*Instruction 1*:
In the 8(a) Program passage, how much has LB&B agreed to pay to settle the allegations?
*Instruction 2*:
Write out the part of the 8(a) Program passage starting with "For purposes of" and going on through "its false certification.".

*Document text*:
The U.S. Small Business Administration, created by Congress in 1953, runs the 8(a) Business Development Program (“8(a) Program”). The 8(a) Program assists small and disadvantaged businesses with competing in the marketplace, by giving them access to government contracts that are set aside specifically for small and disadvantaged businesses.
To be eligible to participate in the 8(a) Program business, the business must meet specific criteria, including the following:
- It must be majority owned, controlled, and managed by socially and economically disadvantaged individual(s);
- The control person(s) must be American citizen(s);
- It must be a small business able to demonstrate the potential for success; and
- The principals of the business must demonstrate good character.
For purposes of the 8(a) Program, minority individuals are presumed to be socially disadvantaged. The socially disadvantaged control person(s) must provide documentation to the Small Business Administration demonstrating that he or she is also economically disadvantaged. They must provide a narrative statement of economic disadvantage and personal financial information such as income tax returns.
According to the government, two former employees of LB&B filed a whistleblower lawsuit under the qui tam provisions of the False Claims Act alleging that LB&B falsely certified that Lily Brandon, a socially and economically disadvantaged person, controlled the operations of LB&B when she did not. The whistleblowers further alleged that LB&B was improperly awarded government set aside contracts as a result of its false certification.
LB&B has agreed to pay $7.8 million to settle the allegations. The whistleblowers will share in $1.5 million of the settlement proceeds as their reward under the qui tam provisions of the False Claims Act.

*Data provided*:

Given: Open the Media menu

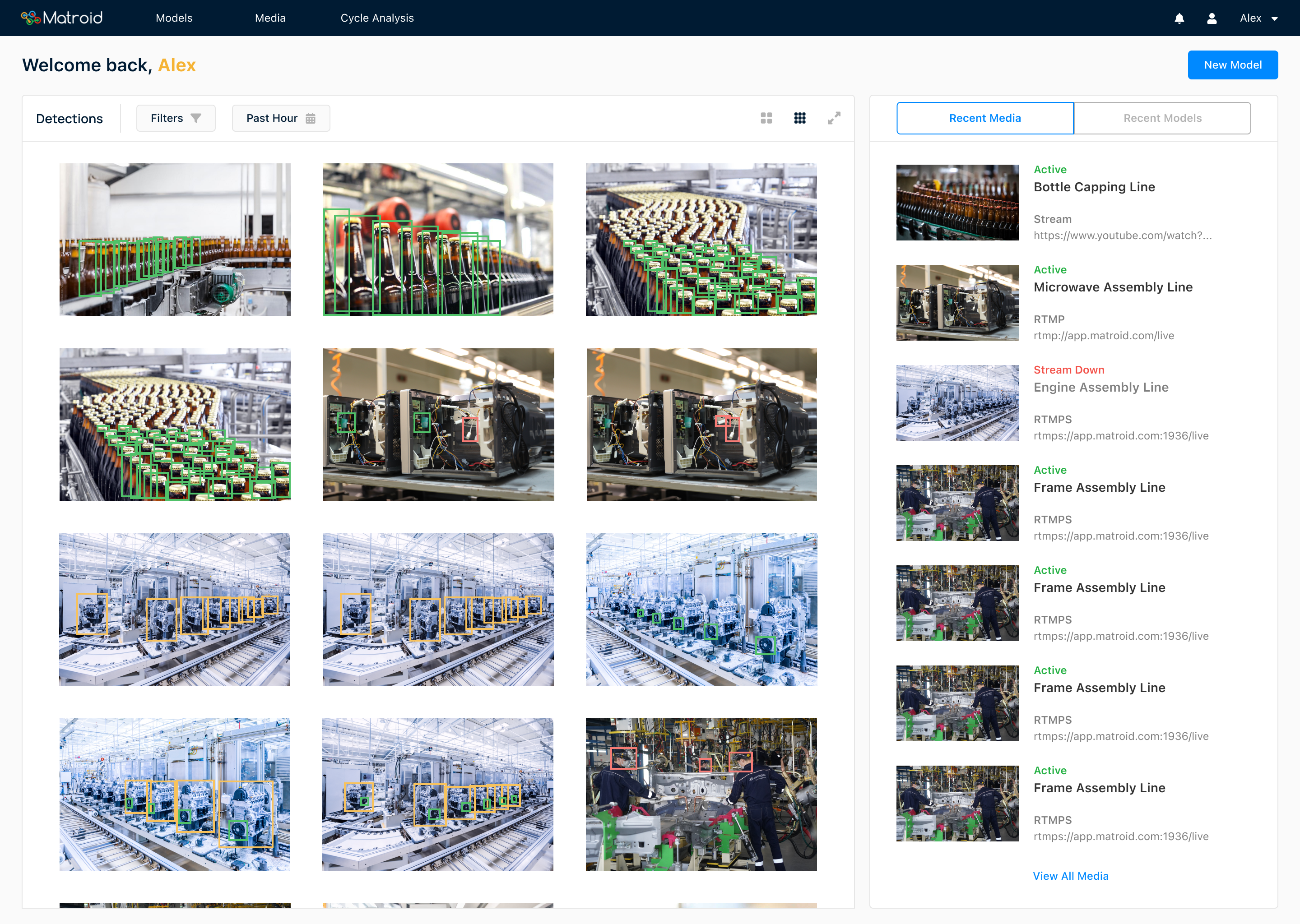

*Written answer 1*:
$7.8 million.

*Written answer 2*:
For purposes of the 8(a) Program, minority individuals are presumed to be socially disadvantaged. The socially disadvantaged control person(s) must provide documentation to the Small Business Administration demonstrating that he or she is also economically disadvantaged. They must provide a narrative statement of economic disadvantage and personal financial information such as income tax returns.
According to the government, two former employees of LB&B filed a whistleblower lawsuit under the qui tam provisions of the False Claims Act alleging that LB&B falsely certified that Lily Brandon, a socially and economically disadvantaged person, controlled the operations of LB&B when she did not. The whistleblowers further alleged that LB&B was improperly awarded government set aside contracts as a result of its false certification.